2009-02-27 Thread Gordon Henderson
On Fri, 27 Feb 2009, Tzafrir Cohen wrote:

 Hi folks

 A common wisdom here is that one should use a proper hardware phone
 rather that an extra software on the user's PC. Why is that such a big
 issue?

Both my laptop and desktop PC have poor quality microphone inputs. I use a 
USB phone on my laptop when out and about.

 One thing that bothers me with the current crop of hardware SIP phones
 is that they are hopelessly properitary.

SIP is an open standard...

 So what would it take to build a fully-adaptable phone?

Persuade an existing manufacturer to provide an SDK for their phone...

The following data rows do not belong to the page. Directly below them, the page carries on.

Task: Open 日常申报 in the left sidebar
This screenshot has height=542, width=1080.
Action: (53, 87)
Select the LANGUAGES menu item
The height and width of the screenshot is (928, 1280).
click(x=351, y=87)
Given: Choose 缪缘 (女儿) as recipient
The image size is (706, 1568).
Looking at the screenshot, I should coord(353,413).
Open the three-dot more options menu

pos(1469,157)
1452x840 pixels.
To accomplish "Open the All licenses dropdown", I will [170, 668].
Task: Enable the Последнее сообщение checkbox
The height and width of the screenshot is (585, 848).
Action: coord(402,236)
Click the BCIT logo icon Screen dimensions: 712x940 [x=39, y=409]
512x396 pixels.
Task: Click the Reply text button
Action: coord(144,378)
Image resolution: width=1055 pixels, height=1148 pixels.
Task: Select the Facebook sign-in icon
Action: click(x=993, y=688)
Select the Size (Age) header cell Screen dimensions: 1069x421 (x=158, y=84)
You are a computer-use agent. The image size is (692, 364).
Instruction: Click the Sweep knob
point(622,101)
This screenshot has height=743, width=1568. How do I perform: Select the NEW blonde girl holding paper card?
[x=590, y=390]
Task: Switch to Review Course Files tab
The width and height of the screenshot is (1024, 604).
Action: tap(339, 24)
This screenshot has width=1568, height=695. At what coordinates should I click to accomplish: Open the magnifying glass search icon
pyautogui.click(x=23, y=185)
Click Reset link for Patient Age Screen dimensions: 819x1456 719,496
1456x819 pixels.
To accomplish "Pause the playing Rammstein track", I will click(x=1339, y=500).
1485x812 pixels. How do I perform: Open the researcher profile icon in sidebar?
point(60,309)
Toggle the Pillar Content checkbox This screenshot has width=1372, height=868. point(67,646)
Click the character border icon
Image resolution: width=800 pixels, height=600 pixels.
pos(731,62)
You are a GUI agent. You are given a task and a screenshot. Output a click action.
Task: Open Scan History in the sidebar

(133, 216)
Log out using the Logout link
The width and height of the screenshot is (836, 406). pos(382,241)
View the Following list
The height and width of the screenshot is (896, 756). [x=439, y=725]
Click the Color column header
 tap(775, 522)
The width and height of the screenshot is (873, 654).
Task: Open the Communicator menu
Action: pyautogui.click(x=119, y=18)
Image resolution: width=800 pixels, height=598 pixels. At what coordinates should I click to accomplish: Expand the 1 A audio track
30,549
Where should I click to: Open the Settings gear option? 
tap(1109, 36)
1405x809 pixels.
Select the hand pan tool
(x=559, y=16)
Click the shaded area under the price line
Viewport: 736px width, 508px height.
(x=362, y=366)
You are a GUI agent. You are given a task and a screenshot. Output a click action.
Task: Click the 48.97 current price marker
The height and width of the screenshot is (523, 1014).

And thinking about it, don't Snoms run Linux? anyone asked if an SDK is 
avalable?

 Here are some of my thoughts. This is not anything I plan to do soon (if
 at all), but I really find it strange that there aren't such phones
 already.


 == Small Quantities:
 When you look at such systems it becomes aparant that you can get much
 nicer prices if you buy large quanities. But this is something that will
 be a problem. Not only for prototying. The fact that you're limited to a
 strict hardware setting is very limiting. No mixing and matching like in
 a standard PC. I'm not exactly sure how to overcome that.

 == Platforms:
 There are many embedded platforms nowadays. I assume that the relevant
 application requires some non-trivial CPU power. I would exclude e.g. a
 486-based systems. My target phone should be able to handle at least two
 concurrent Speex calls. Preferrebly 6 speex calls and above.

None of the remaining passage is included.